▶ Text:
------------------------------

Our Beekeeping

We started with one hive in 2012 and the 2nd year we had three hives and all of them died during the autumn early winter regardless that we had followed the varroa managment advices with oxalic and formic acid. Anyways, we started fresh with one new hive and gradually we developed our own way of handling bees based on science, own experience and by follow what actually gives the best results when working with the bees. We are far from fully experienced beekeepers but we are not afraid to test new things if it sounds promising. Sometimes it works and we integrate it in our management and if it does not work then we have gathereed experience.

Where we do not find reliable answers we try to make own studies and tests and the results we present here. Right now we test the myth that Heather honey is dangerous for the bees in the winter because the claim is that ash content will create dysentery. We do not beleive that and we didnt find any study to support the claim and hence we carry out our own test with one hive that got 100% heather honey. The winter this year seems to be a pretty cold one so the test will be a good one where we can expect the bees to sit for quite many weeks without being able to get rid of the feces.

------------------------------

▶ Input data:
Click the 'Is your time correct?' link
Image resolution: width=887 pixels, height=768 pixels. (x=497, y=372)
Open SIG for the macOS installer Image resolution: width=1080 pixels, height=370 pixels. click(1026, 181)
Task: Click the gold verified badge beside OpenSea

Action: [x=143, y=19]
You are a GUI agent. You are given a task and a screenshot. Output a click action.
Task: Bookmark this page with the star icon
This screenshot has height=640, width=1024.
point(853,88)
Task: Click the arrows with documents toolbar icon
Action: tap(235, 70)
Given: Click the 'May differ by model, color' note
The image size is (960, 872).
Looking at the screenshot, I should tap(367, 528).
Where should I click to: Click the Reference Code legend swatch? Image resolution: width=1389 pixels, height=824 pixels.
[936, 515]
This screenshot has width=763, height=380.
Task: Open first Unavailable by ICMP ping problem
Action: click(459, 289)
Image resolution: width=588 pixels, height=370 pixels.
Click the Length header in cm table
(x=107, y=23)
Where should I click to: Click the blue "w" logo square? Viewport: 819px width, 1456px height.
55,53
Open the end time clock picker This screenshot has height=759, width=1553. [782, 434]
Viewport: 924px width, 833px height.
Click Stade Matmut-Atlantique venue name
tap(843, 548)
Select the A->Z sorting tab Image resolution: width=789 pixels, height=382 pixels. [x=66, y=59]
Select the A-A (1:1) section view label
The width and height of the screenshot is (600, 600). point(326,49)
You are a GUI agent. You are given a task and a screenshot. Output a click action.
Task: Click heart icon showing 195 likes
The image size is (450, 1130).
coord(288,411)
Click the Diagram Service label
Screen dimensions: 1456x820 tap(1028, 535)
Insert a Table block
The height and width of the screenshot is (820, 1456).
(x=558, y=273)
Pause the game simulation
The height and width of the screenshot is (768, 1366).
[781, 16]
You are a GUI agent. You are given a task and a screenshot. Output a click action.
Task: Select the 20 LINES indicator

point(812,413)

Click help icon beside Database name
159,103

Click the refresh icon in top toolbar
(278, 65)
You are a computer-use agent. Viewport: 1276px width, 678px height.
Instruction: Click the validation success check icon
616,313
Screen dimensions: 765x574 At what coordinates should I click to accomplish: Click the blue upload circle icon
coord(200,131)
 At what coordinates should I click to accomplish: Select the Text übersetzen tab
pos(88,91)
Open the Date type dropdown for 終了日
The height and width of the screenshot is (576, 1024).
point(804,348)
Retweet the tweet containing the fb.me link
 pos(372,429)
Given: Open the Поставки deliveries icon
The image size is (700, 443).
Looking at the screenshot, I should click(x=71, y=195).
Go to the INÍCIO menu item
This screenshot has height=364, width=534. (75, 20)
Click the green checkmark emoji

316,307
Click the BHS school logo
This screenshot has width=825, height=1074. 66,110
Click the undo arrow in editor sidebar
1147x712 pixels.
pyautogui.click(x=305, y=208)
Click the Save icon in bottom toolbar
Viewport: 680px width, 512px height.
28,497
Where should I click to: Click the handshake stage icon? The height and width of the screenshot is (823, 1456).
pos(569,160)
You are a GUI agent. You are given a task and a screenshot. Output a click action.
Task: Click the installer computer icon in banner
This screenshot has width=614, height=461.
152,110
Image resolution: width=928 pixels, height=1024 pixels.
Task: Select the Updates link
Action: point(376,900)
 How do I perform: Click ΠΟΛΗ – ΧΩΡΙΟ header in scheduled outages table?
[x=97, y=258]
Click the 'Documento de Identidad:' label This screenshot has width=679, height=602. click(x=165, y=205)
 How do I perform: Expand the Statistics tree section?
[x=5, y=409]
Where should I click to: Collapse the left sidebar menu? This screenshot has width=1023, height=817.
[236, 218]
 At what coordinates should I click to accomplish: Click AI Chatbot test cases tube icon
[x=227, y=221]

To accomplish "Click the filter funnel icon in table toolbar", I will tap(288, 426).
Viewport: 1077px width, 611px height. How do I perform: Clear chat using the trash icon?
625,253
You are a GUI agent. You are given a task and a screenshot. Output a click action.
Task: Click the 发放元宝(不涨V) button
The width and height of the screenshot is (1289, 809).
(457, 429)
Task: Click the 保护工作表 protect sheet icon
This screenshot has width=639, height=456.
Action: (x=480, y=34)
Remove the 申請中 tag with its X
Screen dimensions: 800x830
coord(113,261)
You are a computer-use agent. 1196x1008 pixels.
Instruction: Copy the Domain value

------------------------------

▶ Assignment 1: In the beekeeping text, in what year did the beekeepers start with their first hive?
▶ Assignment 2: Continue the beekeeping text from the point where it stops.

▶ Response box 1: 2012

▶ Response box 2:
After the 2nd year disaster with all hives gone we have never experienced a winter loss, never had a swarm and from this year we dont beleive that we will ever give our bees any sugar neither as winter food or as extra feeding.
We have gone from 1 hive to 13 and next year we plan to expand to about 20 hives – partly to produce a bit more honey but also partly to be able to do tests with some hives. In case it goes south we need some extra hives.

Our production units produce about 50 kg as average (forest apiary) and 70 kg in our urban apiary where we also have oil seed crop that usually give 20 kg per hive. We dont use a smoker since that stresses the bees, we use very little organic acid in our Varroa management (absolutely no hard pesticides) and still succeed to have little issues with Varroa. We rarely buy any queens (if we do then it is to get some new genes), instead we let them do the mating by themselves – we are convinced the bees knows best which egg to use.
Hope you find the pages interesting.